Your goal:
Lines that include "will" make up the answer; copy all of them from the data below.

[Start of section]

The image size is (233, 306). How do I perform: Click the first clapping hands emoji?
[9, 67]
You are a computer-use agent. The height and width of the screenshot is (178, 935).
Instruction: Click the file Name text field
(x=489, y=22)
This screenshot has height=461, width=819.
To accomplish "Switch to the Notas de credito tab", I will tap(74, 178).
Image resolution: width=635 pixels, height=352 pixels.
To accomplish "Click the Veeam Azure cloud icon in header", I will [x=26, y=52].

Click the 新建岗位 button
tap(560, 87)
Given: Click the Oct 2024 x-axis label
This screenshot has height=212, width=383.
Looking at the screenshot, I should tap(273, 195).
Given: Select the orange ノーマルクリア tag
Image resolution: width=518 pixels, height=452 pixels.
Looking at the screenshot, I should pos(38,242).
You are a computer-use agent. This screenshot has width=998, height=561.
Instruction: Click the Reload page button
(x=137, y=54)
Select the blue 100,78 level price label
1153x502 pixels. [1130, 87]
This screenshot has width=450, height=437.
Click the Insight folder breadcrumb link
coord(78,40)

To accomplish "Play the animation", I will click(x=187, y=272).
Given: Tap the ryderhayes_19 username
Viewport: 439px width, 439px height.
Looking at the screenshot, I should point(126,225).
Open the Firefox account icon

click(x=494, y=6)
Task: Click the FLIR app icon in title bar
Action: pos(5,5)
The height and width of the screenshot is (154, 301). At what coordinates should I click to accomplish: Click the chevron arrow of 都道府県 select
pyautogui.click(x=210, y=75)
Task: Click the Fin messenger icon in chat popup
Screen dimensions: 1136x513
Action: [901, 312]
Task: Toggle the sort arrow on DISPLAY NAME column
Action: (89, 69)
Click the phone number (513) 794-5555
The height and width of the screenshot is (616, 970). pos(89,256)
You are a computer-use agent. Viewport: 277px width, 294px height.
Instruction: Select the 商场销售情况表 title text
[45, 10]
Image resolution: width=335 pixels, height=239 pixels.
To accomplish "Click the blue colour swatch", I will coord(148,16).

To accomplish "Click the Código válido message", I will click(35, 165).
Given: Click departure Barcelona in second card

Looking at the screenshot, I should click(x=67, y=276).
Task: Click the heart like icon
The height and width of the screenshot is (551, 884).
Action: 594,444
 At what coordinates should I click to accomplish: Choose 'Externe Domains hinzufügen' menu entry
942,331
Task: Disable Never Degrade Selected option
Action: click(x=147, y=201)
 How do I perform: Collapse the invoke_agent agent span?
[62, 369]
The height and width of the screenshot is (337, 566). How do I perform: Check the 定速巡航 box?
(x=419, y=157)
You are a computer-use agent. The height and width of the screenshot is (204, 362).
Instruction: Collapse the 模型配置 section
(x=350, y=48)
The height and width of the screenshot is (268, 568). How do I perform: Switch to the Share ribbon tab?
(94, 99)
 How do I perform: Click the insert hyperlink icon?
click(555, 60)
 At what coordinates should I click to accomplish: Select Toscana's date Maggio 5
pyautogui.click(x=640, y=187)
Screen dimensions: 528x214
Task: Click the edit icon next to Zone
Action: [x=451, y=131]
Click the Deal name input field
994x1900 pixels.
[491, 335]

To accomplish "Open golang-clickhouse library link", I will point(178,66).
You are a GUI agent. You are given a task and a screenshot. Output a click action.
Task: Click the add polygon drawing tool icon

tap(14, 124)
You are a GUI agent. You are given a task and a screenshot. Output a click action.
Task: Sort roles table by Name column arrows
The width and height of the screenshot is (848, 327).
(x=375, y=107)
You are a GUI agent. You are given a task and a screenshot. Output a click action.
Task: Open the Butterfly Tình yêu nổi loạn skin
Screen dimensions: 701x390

[End of section]

Exercise result:
To accomplish "Switch to the Notas de credito tab", I will tap(74, 178).
To accomplish "Click the Veeam Azure cloud icon in header", I will [x=26, y=52].
To accomplish "Play the animation", I will click(x=187, y=272).
To accomplish "Click the blue colour swatch", I will coord(148,16).
To accomplish "Click the Código válido message", I will click(35, 165).
To accomplish "Open golang-clickhouse library link", I will point(178,66).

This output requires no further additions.